EXERCISE SET:
[1] Write out the stretch of the blood pH passage from "Depending on the" through "to blood pH." word for word.
[2] Summarize the blood pH passage in two sentences.

EXTRACT TO READ:
==============================

When a change happens in one direction, there are mechanisms to move the acid-base balance the other way. For example, if a person has respiratory acidosis, there should be a metabolic response from the kidneys to reset the balance.
If the body does not reset the pH balance, it can lead to more severe illness. For example, this can happen if the level of acidosis is too serious, or if the person’s kidneys are not working well.
Depending on the cause, changes in blood pH can be either long lasting or brief.
The sections below will look at the specific causes of each type of change to blood pH.
Metabolic acidosis can occur due to:
- kidney damage that leads to urea and other waste products building up in the blood
- strenuous exercise, which produces lactic acid
- consuming certain substances, such as aspirin, methanol, or paraldehyde
- losing bicarbonate from the body, such as during chronic diarrhea
- an excess of acids called ketones in the blood
Ketoacidosis typically occurs in people with diabetes or due to alcohol misuse.

==============================

Stored entries:
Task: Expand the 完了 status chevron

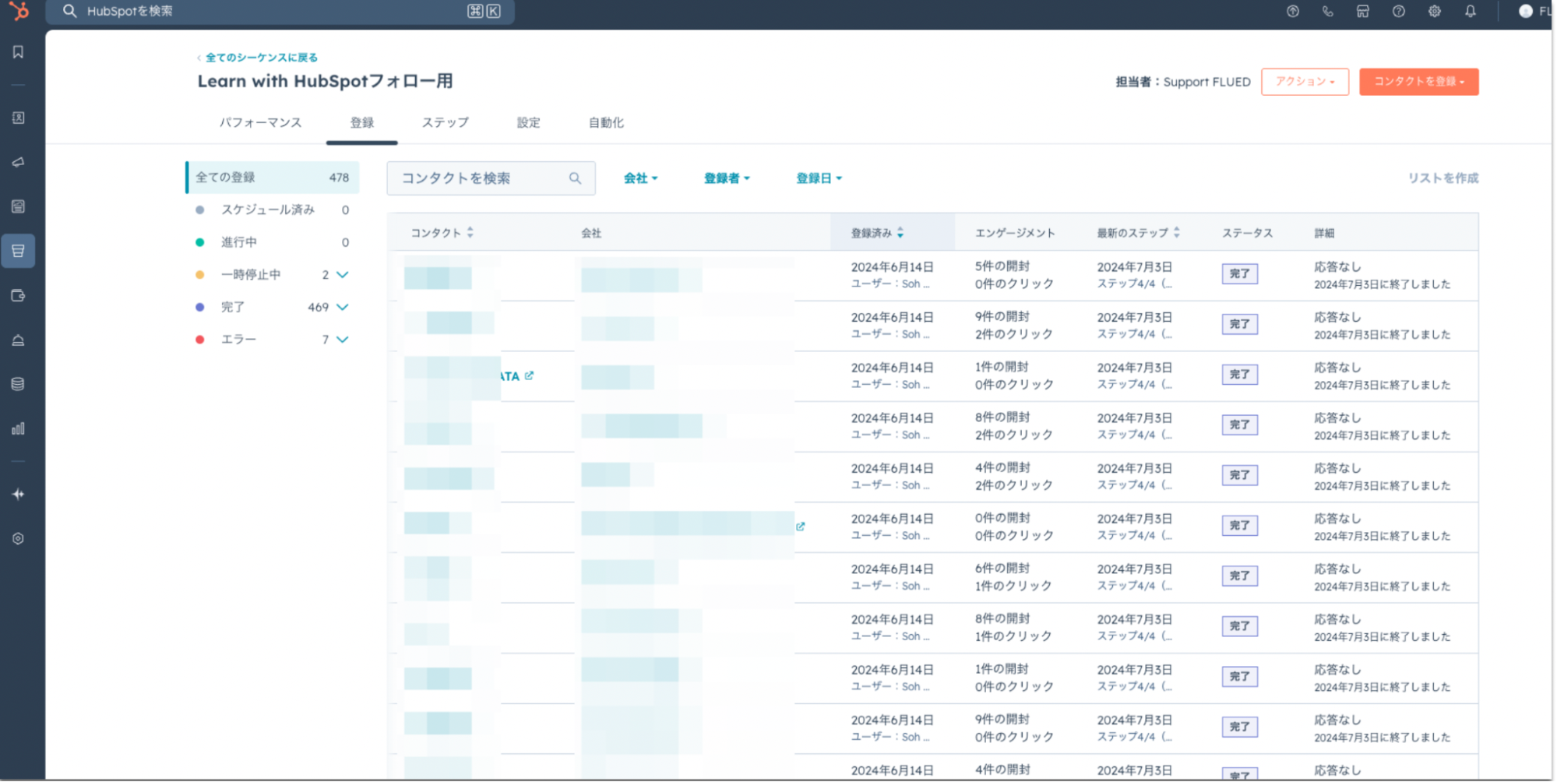Action: 342,307
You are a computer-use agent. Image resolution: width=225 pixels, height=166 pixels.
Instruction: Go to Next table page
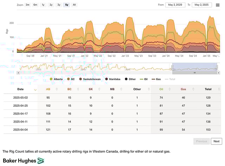[216, 141]
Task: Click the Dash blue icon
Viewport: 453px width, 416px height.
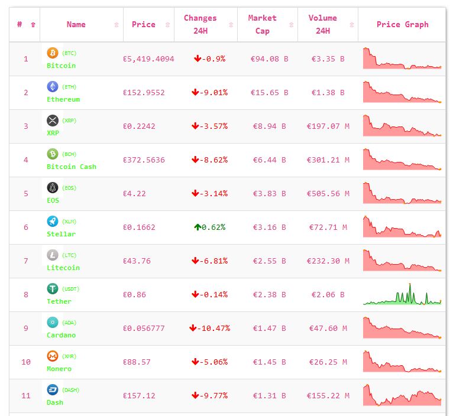Action: [53, 390]
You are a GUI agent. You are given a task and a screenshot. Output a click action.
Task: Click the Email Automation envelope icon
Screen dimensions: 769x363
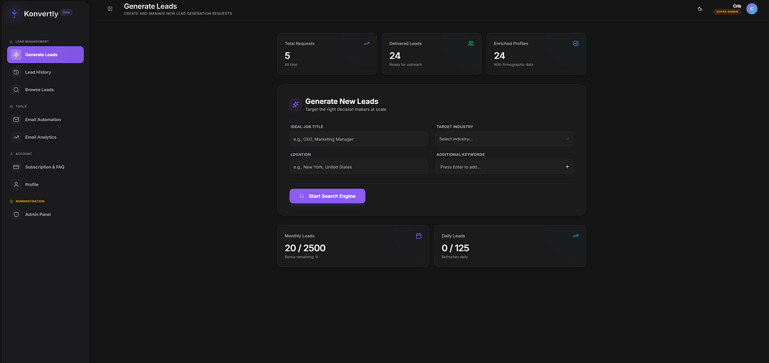click(16, 120)
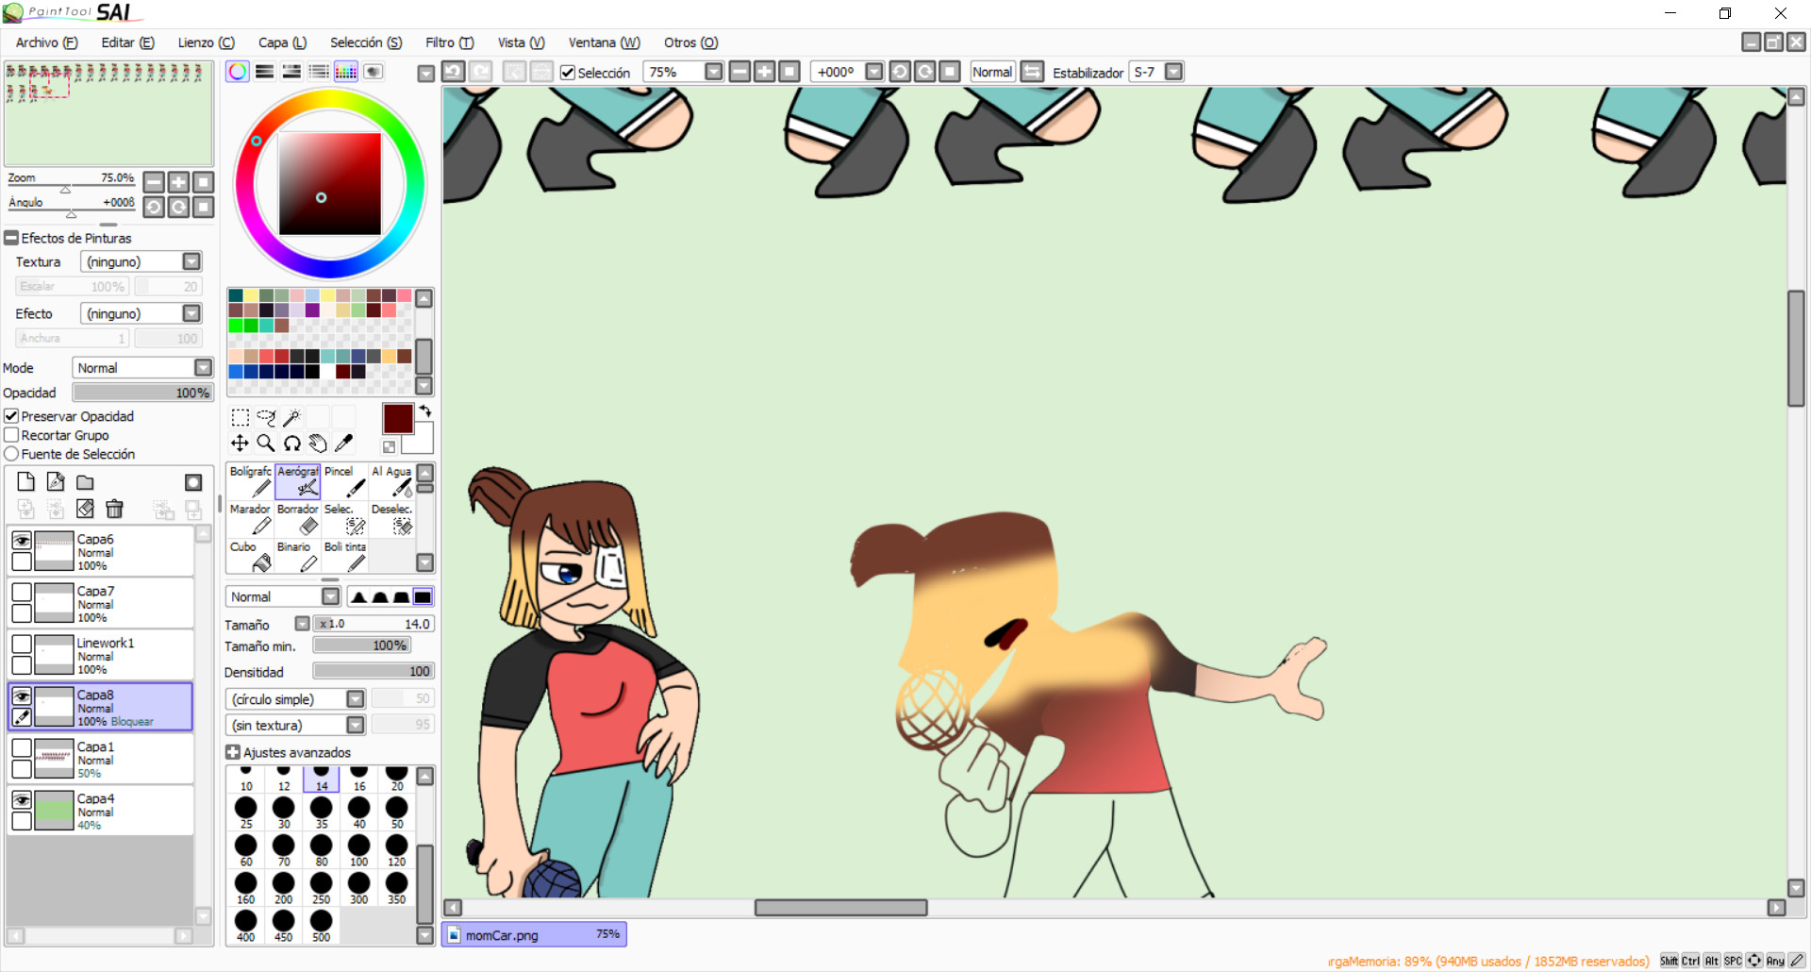Open the Filtro menu
The image size is (1811, 972).
click(449, 42)
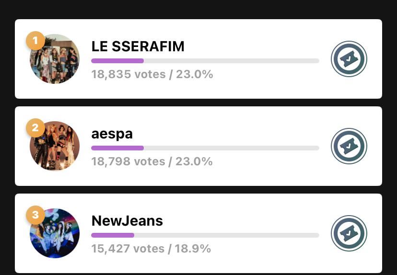
Task: Tap the vote ticket icon for LE SSERAFIM
Action: pos(349,59)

==============================

SOLUTIONS:
[1]
Depending on the cause, changes in blood pH can be either long lasting or brief.
The sections below will look at the specific causes of each type of change to blood pH.

[2] The body has mechanisms to push the acid-base balance back the other way when it shifts, such as a metabolic response from the kidneys to respiratory acidosis, and if the pH balance is not reset, more severe illness can follow. Metabolic acidosis can result from kidney damage, strenuous exercise, consuming substances such as aspirin, methanol, or paraldehyde, losing bicarbonate, or an excess of ketones in the blood.